Seçilen Metin:
#####

Bisiklet

-
Aa
+
a
a
a

 

Dinleyici Destek Projesi Özel Yayını boyunca, bu yıl bahar aylarında basılacak olan Açık Radyo ansiklopedik kitabı Açık Kitap’tan seçtiğimiz tadımlık bölümleri, yazarlarının sesinden dinleyebilirsiniz. Bu maddelerin bazılarını da, özel yayın boyunca sitemizde bu bölümde yayınlıyor olacağız.

 

Bisiklet:

 

Bisiklet, insan aklının yarattığı, en uçuk icatlardan biridir. Tekerleğin bulunması ne kadar büyük bir buluş ise, önlü-arkalı iki tekerleğin dengede kalacağı fikri de o kadar büyük bir buluştur. O yüzdendir  ki: “Bisiklet hayaldir. Zira bisikletçinin ayakları hep havadadır” derler. Yakın zamanlarda Türkçe kaleme alınmış ‘Bisiklet Manifestosu’nda bisikletin  “hem yelken, hem dümen, hem balık, hem de su” olduğu iddia edilmiştir ki, yabana atılacak türden bir iddia değildir bu.

#####

Gösterilen Veriler:
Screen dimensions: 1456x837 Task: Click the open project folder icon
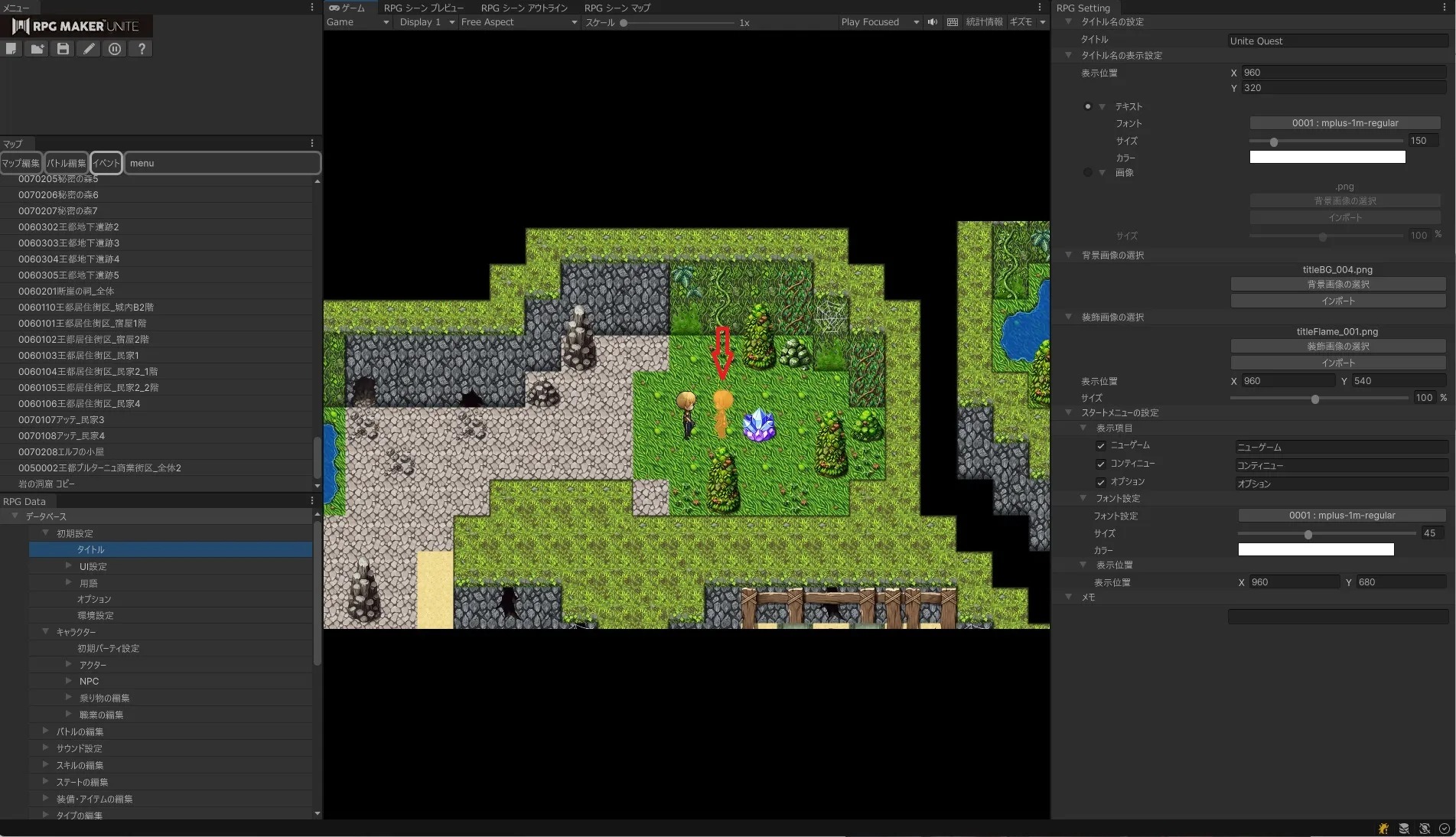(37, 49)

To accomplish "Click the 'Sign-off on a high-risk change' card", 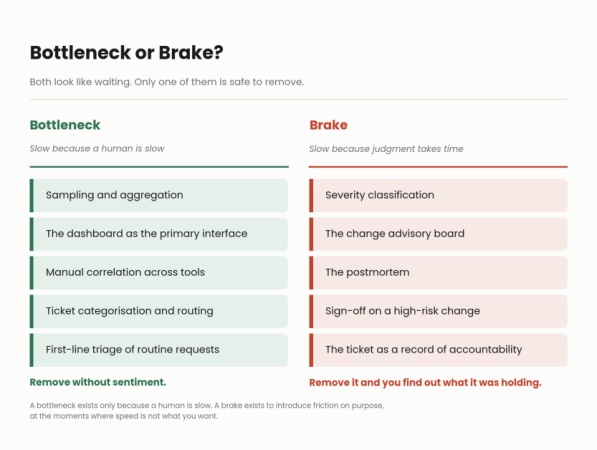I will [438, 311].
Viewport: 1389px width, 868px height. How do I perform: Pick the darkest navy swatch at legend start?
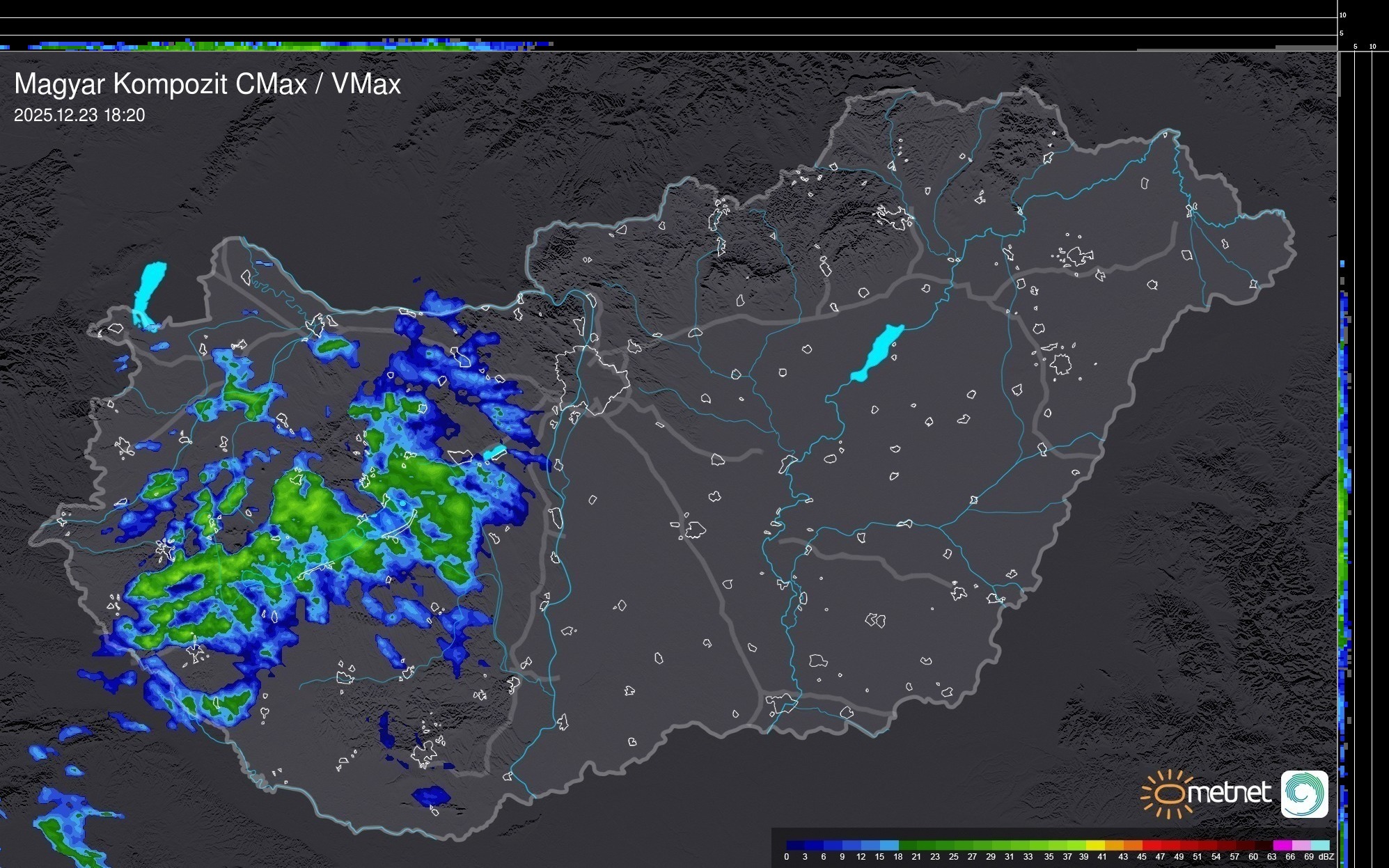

#####

Yapılacak Görev 1: Bisiklet hakkındaki metne göre, Türkçe kaleme alınmış "Bisiklet Manifestosu"nda bisikletin ne olduğu iddia edilmiştir?
Yapılacak Görev 2: Bisiklet hakkındaki metni, son cümlesinden sonra gelecek biçimde sürdürünüz.

Alıştırma Cevabı 1: Bisikletin "hem yelken, hem dümen, hem balık, hem de su" olduğu iddia edilmiştir.

Alıştırma Cevabı 2:
Bisikletin ilk-el modellerinin Çin’de görüldüğü söylenegelmiştir. Yine Afrika’da kökü çok eskilere dayanan tahta bisikletlerin kullanıldığı bilinmektedir. Ama modern dünyaya bisiklet fikrini armağan eden kişi,  şanına yakışacağı gibi Leonardo da Vinci’dir. Leonardo’nun kâğıt üstündeki tahta bisiklet çizimi bugün kullanılan bisikletin temel mantığını aynen taşır. Kaynaklar ilk pedallı bisikletin 1840’larda o çizimden ilham alınarak yapıldığını söylemektedir.

 

Rivayet edilir ki, Bernard Shaw, bu yeni icat ile meşk edenlere üzülerek bakmış ve: “bisikletçiler dünyanın en saf adamlarıdır, zira bisikletin onları taşıdığını zannederler” demiştir. Yukarıda adını andığımız manifestoda ise bu durum bisikletin eşitlikçiliğine yorulmuş “bazen o sizi taşır, bazen de siz onu taşırsınız” diye konu bağlanmıştır.

 

“İnsan ile bu kadar dost başka bir bir ulaşım aracı var mıdır?” sorusuna verilecek cevapların sayısı bir elin parmaklarını geçmez. Mahzun yüzlü şövalye Don Quijote’nin sevgili atı Rosinante’ye , Nasreddin Hoca’nın eşeğini ekleyip, bunların yanına belki Nazım’ın Süleymaniyeli Ahmet’inin 3 numerolu kamyonetini koyarsanız tablo tamamlanır.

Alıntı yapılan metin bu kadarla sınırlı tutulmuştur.